Now I am looking to join a business that specialises in digital search only 2 months after leaving, which I appreciate is competing with my old company, however my focus will be on interim assignments.
My understanding is that 6 months is too long and could be argued that it is anti competitive, also if I am working on interim roles, which my previous company did not do at all, then it does not directly compete. As long as I avoid engaging with any clients and candidates that I did when working for my previous company, will the clause still stand?
Also, what are the possible consequences if they did decide to proceed?
Thanks,
Richard
Submitted: 2 years ago.
Category: Law
Expert:  Ben Jones replied 2 years ago.
Ben Jones :

Hello, my name is ***** ***** it is my pleasure to assist you with your question today. Whilst you say certain aspects will not directly compete how could it affect their business?

Customer:

Hi. Well I have a network of digital people that i built up in my previous employment that could be beneficial in my new role, however I can be careful not to contact anyone for the remaiing 4 months that the new employer does not already have on their system

Customer:

And I am hoping that if I am working on purely interim assignments,which my previous business didn't (only permanent roles), it might be ok. as I will notbe directly taking any business away from them. However, I am concious that my new business does manage permanent assignments so wonder whether that would still be an issue. evenif im not involved...

Ben Jones :

Post-termination restrictive covenants are a rather common occurrence in employment relationships. An employer would want to protect their business from a departing employee's knowledge, business connections, influence over remaining staff, etc. However, a covenant that restricts an employee's post-termination activities will be automatically unenforceable for being in restraint of trade, unless the employer can show that it was there to protect a legitimate business interest and did so in a reasonable way.
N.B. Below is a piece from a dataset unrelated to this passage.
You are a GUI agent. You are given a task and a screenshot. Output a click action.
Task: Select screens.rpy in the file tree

Legitimate business interests (LBIs) are commonly accepted to include:



  • Goodwill (including supplier and customer connections)

  • Trade secrets and confidential information

  • Stability of the workforce


An employer cannot apply a restrictive covenant just to stop someone competing with their business, but it can seek to stop that person using or damaging their LBIs by using a reasonably drafted covenant.
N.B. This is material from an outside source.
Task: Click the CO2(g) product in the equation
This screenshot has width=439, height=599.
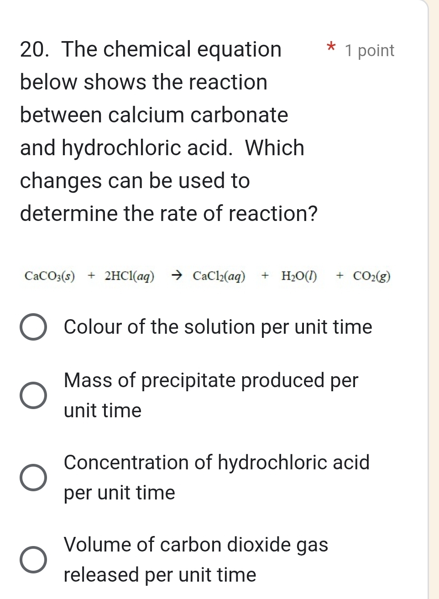Action: pyautogui.click(x=372, y=276)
Non-competition covenants prevent an employee from working with a competing business or setting up to work in competition with their ex-employer. Such general restrictions are seen as a restraint of trade and will be difficult to enforce. They will only be seen as reasonable if in the process of working in competition, the employee uses trade secrets or sensitive confidential information belonging to their ex-employer, or their influence over clients is so great that such a restriction is necessary. The length of the restriction and its geographical coverage will also be relevant. 6 moths is not necessarily unreasonable – some restrictions can last for longer than that even but your main argument would be to try and show that you are not actually competing directly with their business. You are unlikely to be prevented from joining a business that directly competes with your ex-employer’s as long as the work you are involved in does not compete with it.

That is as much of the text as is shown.